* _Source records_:

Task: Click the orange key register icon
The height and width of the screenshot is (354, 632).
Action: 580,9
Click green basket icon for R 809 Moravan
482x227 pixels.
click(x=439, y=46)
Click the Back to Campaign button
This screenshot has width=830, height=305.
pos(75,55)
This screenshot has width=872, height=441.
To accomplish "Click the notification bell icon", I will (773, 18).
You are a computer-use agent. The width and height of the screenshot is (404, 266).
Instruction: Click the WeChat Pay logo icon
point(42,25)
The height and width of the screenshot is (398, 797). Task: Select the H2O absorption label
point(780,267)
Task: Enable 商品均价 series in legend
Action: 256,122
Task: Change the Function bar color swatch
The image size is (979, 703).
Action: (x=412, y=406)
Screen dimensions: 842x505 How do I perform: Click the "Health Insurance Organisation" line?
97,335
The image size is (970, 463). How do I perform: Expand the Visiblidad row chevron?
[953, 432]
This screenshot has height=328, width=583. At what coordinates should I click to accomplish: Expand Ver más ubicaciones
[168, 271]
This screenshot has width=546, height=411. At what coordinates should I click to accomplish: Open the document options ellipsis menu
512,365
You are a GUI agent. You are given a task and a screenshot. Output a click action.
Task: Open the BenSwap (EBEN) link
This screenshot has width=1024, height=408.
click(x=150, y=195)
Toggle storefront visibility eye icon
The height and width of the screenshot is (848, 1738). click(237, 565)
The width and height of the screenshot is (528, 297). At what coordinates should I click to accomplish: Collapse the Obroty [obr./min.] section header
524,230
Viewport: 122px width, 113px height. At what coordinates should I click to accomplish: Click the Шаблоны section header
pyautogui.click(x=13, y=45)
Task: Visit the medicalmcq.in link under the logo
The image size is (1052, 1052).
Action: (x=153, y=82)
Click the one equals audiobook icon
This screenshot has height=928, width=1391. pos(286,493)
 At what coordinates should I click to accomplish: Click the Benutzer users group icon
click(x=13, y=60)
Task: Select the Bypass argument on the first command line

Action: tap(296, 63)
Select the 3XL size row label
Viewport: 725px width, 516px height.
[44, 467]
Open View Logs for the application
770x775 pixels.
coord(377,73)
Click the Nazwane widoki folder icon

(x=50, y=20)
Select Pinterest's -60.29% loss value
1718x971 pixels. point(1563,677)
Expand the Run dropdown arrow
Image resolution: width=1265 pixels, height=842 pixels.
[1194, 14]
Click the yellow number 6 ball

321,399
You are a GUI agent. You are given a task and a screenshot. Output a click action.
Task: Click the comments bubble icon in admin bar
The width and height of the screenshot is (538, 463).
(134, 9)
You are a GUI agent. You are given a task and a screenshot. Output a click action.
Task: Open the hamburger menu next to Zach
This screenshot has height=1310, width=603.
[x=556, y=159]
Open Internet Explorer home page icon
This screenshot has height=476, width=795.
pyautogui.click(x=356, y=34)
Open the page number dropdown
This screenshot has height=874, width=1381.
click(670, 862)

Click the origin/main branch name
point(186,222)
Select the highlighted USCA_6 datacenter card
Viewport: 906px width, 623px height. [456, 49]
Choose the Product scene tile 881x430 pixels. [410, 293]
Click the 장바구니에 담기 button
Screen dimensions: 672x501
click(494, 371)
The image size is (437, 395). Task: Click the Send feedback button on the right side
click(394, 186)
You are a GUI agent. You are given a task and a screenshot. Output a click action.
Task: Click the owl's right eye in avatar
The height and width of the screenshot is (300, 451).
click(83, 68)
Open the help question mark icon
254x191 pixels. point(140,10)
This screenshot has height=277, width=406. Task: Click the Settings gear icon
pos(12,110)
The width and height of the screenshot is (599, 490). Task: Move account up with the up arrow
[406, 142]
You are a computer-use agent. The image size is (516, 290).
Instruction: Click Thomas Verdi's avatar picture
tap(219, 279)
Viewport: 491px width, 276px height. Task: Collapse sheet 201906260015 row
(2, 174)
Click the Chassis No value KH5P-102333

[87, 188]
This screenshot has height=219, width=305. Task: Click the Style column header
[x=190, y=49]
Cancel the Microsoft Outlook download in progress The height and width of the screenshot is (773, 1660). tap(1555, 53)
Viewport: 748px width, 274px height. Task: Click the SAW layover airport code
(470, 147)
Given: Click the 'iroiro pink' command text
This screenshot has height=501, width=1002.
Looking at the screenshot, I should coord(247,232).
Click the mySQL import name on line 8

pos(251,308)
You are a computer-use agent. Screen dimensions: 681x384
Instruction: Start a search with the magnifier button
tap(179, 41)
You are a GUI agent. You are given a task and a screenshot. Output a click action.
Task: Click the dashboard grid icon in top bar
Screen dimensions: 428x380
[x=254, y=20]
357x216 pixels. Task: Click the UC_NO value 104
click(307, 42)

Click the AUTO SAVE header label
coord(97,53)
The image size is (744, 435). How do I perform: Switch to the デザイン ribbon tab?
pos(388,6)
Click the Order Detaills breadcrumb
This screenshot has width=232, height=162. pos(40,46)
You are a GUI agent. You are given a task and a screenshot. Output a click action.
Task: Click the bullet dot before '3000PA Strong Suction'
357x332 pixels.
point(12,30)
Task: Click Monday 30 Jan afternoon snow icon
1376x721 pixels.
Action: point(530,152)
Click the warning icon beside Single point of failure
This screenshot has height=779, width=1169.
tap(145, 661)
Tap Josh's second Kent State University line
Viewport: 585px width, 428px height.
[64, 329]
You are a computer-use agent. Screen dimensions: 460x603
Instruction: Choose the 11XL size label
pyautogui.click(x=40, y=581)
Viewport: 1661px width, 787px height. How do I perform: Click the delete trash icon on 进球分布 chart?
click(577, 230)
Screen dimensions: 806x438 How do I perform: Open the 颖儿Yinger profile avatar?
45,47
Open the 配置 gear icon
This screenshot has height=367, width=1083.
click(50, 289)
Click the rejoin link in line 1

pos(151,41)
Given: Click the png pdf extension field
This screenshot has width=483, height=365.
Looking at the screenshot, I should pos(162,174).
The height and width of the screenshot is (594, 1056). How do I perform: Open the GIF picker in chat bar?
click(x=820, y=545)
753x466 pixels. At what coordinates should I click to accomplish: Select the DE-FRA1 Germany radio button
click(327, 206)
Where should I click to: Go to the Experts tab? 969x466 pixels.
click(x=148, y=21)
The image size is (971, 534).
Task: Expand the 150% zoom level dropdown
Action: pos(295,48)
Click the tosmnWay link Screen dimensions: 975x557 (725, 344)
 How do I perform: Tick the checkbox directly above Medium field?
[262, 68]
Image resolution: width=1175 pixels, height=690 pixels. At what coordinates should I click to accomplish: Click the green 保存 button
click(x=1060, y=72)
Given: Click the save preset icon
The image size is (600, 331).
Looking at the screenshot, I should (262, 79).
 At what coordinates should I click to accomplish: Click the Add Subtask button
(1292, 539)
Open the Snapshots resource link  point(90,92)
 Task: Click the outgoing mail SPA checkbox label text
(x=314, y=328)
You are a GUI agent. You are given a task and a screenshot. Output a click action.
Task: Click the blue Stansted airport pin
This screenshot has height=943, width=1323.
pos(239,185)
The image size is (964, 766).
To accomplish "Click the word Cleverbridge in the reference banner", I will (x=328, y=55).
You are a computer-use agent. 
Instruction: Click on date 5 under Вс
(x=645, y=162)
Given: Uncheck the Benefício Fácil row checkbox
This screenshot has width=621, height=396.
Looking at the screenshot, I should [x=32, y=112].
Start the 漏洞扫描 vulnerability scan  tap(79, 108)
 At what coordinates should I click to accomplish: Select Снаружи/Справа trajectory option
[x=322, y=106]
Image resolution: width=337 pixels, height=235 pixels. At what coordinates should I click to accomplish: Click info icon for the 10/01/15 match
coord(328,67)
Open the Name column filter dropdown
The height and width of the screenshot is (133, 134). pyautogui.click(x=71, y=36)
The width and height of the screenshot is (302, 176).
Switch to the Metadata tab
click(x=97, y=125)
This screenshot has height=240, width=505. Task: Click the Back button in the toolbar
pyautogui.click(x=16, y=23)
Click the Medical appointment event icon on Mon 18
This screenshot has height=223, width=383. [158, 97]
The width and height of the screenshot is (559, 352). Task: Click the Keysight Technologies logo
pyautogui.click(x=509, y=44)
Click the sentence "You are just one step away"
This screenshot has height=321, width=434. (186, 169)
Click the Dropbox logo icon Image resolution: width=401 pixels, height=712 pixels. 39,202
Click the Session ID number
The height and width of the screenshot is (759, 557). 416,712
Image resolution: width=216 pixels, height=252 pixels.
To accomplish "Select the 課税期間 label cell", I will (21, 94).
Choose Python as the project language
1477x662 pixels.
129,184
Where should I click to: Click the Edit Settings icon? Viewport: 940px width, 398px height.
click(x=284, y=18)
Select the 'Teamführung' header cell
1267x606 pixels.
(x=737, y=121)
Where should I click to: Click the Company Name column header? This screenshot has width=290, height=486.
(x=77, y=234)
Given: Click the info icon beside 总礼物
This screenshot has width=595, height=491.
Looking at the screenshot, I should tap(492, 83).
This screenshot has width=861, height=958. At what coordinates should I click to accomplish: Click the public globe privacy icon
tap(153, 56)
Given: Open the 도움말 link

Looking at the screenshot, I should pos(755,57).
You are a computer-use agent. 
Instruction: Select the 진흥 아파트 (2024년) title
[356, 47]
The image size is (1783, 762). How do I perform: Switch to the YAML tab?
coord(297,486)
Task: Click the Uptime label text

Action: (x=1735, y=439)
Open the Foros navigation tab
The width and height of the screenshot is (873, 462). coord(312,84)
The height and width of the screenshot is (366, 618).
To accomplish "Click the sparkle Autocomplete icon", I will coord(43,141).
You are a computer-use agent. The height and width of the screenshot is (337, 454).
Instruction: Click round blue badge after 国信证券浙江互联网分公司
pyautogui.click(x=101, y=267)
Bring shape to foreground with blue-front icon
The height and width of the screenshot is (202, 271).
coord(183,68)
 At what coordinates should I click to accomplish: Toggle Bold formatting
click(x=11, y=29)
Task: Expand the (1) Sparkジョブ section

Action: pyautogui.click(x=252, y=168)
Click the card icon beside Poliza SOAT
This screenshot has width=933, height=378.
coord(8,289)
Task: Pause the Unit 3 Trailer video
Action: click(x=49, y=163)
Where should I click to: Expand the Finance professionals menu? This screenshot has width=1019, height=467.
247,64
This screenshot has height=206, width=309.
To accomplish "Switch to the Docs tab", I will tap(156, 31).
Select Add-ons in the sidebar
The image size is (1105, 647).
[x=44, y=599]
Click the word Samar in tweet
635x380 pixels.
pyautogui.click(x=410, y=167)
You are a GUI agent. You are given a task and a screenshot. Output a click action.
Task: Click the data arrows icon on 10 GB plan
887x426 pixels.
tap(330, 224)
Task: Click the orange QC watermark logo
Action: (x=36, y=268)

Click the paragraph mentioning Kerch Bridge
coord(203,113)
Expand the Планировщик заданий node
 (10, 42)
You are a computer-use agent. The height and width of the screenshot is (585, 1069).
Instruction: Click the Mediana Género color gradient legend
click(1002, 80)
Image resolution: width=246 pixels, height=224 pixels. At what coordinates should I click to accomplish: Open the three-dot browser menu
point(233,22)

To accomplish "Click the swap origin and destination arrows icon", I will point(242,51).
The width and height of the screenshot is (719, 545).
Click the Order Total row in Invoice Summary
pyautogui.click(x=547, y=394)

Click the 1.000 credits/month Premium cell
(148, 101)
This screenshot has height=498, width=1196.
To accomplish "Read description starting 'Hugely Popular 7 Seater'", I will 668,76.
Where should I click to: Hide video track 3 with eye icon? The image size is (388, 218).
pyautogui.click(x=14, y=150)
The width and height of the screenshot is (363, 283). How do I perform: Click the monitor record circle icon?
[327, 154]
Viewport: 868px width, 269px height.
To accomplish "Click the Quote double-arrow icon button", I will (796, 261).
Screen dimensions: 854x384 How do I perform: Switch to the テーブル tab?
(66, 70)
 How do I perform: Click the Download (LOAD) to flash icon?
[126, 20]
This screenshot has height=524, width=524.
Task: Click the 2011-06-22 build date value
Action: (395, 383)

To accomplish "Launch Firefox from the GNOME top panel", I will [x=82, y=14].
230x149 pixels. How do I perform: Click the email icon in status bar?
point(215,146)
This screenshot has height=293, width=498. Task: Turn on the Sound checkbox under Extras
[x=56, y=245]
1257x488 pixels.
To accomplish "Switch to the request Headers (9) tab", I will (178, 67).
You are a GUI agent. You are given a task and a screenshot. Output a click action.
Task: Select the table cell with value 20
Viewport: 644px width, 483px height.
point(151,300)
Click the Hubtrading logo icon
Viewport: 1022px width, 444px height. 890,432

* _Work item_: Look through the data above and return exactly the lines from the one that contains "This screenshot has height=219, width=305." to the one that contains "Cancel the Microsoft", inclusive, with nothing else.

* _Answer for this exercise_:
This screenshot has height=219, width=305. Task: Click the Style column header
[x=190, y=49]
Cancel the Microsoft Outlook download in progress The height and width of the screenshot is (773, 1660). tap(1555, 53)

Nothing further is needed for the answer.